All lines in the data that hold the word "Open" need copying.

(RECORDS PROVIDED)

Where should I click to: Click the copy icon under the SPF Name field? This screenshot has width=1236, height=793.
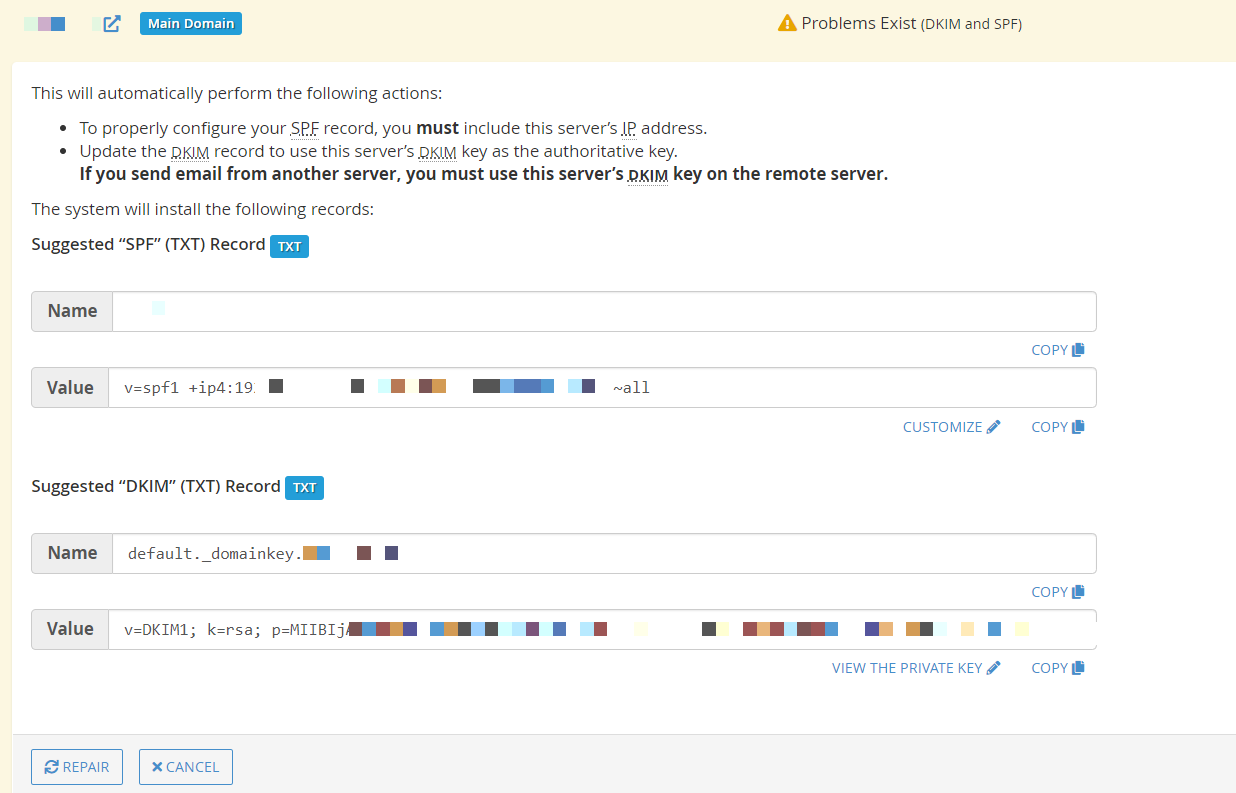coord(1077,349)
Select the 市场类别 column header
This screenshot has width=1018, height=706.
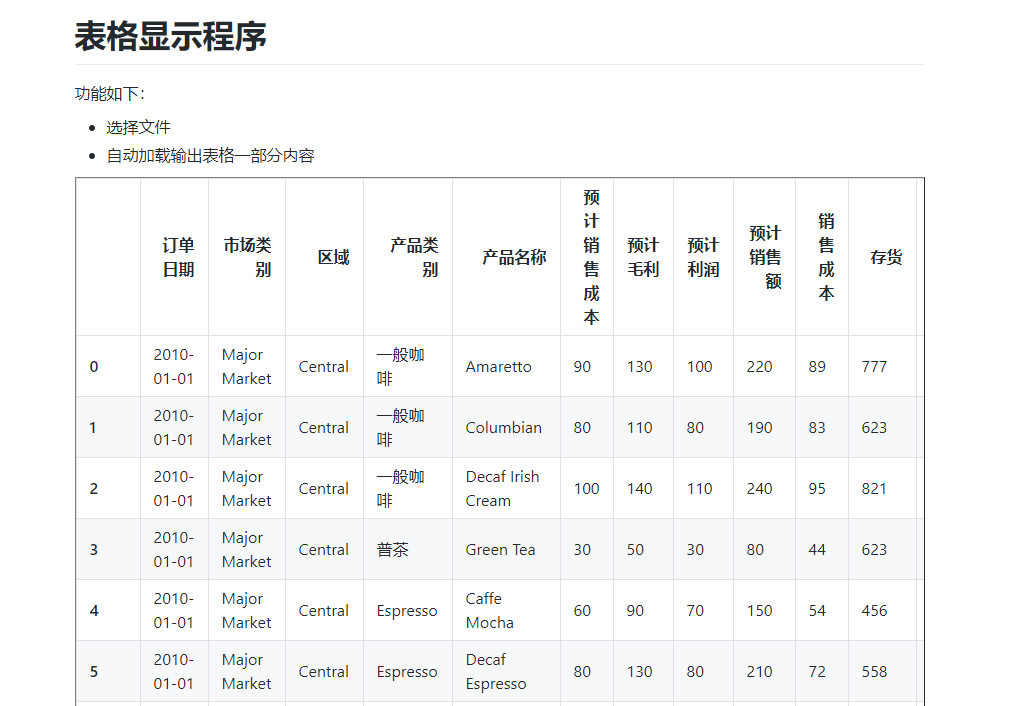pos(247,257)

(End RECORDS PROVIDED)
(RECORDS PROVIDED)

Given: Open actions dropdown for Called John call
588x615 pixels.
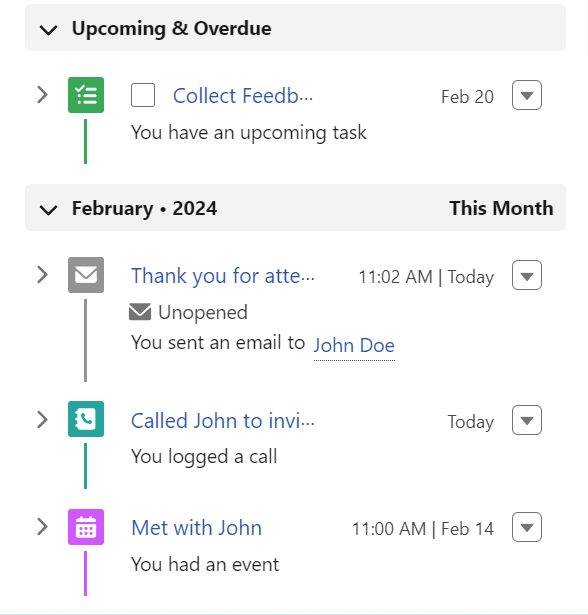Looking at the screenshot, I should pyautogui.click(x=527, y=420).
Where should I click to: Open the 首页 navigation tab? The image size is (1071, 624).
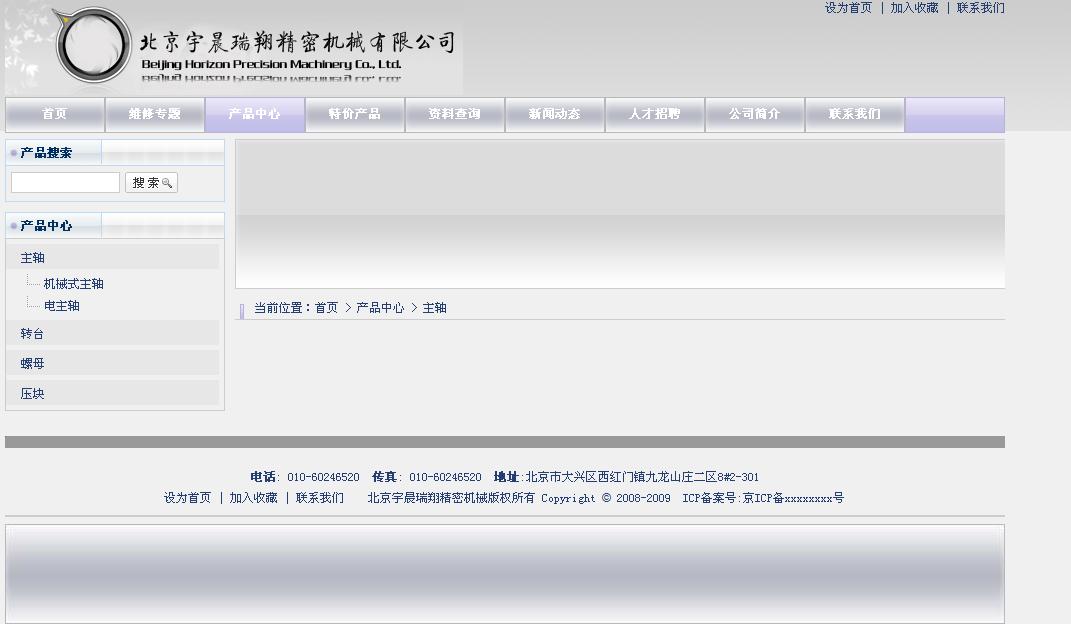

(End RECORDS PROVIDED)
(RECORDS PROVIDED)

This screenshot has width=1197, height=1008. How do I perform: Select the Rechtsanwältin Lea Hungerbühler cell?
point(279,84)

(End RECORDS PROVIDED)

§ ANSWER TO THIS PROBLEM:
Given: Open actions dropdown for Called John call
Where should I click to: Open the 首页 navigation tab? The image size is (1071, 624).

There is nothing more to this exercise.